Episode 8: Marketing Your Business vs. Building Authority — Which One Are You Actually Doing?

April 28, 202615 min read
Custom HTML/CSS/JAVASCRIPT

Episode Summary

In Episode 8 of the Author-ized™ Podcast, Ada draws a clear and practical line between marketing your business and building authority. Marketing is promotional — designed to generate visibility and drive traffic. Authority building is demonstrative — the slow, deliberate accumulation of trust built through the quality of your thinking and the consistency of your perspective. Marketing makes you heard. Authority makes you trusted.

The episode shares the story of a long-time client who used to walk potential partners through his website and social media to prove his credibility — a process that was, as he put it, all over the place. When he wrote his book, everything about that first meeting changed. He handed them a copy. They flipped through it themselves, stopped at pages that resonated, and asked questions — which became opportunities for him to go deeper into his expertise.

Ada walks through five specific things a book builds for a business. The episode closes with the Authority Pyramid — and the insight that expression, the top tier, is not something that happens by accident.
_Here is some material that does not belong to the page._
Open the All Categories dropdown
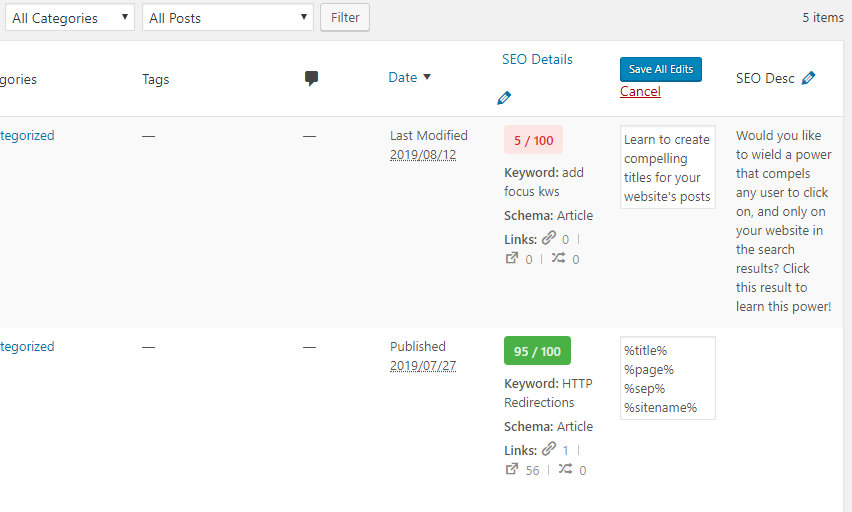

It is a conscious act. And a book is how that decision becomes real.


Key Takeaways

  • Marketing and authority building are not the same activity. Marketing generates visibility. Authority builds the trust that converts visibility into lasting reputation.

  • Most marketing channels are rented spaces — the reach, the engagement, and the audience built there exist at the discretion of platforms whose priorities are not yours. A book is owned authority: permanent, unconditional, and independent of any platform.

  • A book does five things no content strategy can replicate: makes expertise portable, filters for aligned clients, provides an affordable entry point, serves as the source for all downstream IP, and outlasts every other format.

  • The Authority Pyramid has three tiers — experience, evidence, and expression. Most experts stay in the first two. Expression — the permanent, public articulation of how you think — is the only tier that compounds into lasting authority.

  • Expression is a conscious act. You do not become an authority by accident. Writing a book is the intentional decision to give your authority a foundation.

  • The content you are already creating is not separate from your book. The ideas you keep returning to, the frameworks you keep explaining, the questions your audience keeps asking — all of it is pointing toward the book that is already inside your body of work.


Reflection Questions

  1. Look at what you have built in your business over the last few years. How much of it is marketing — content, campaigns, visibility — and how much of it is a body of work that will still be doing work for you five years from now?

  2. If every platform you currently use disappeared tomorrow, what would remain of your authority?

  3. When someone encounters your content for the first time, what do they find when they go looking for more? Is there something substantial to hold onto — or just more content?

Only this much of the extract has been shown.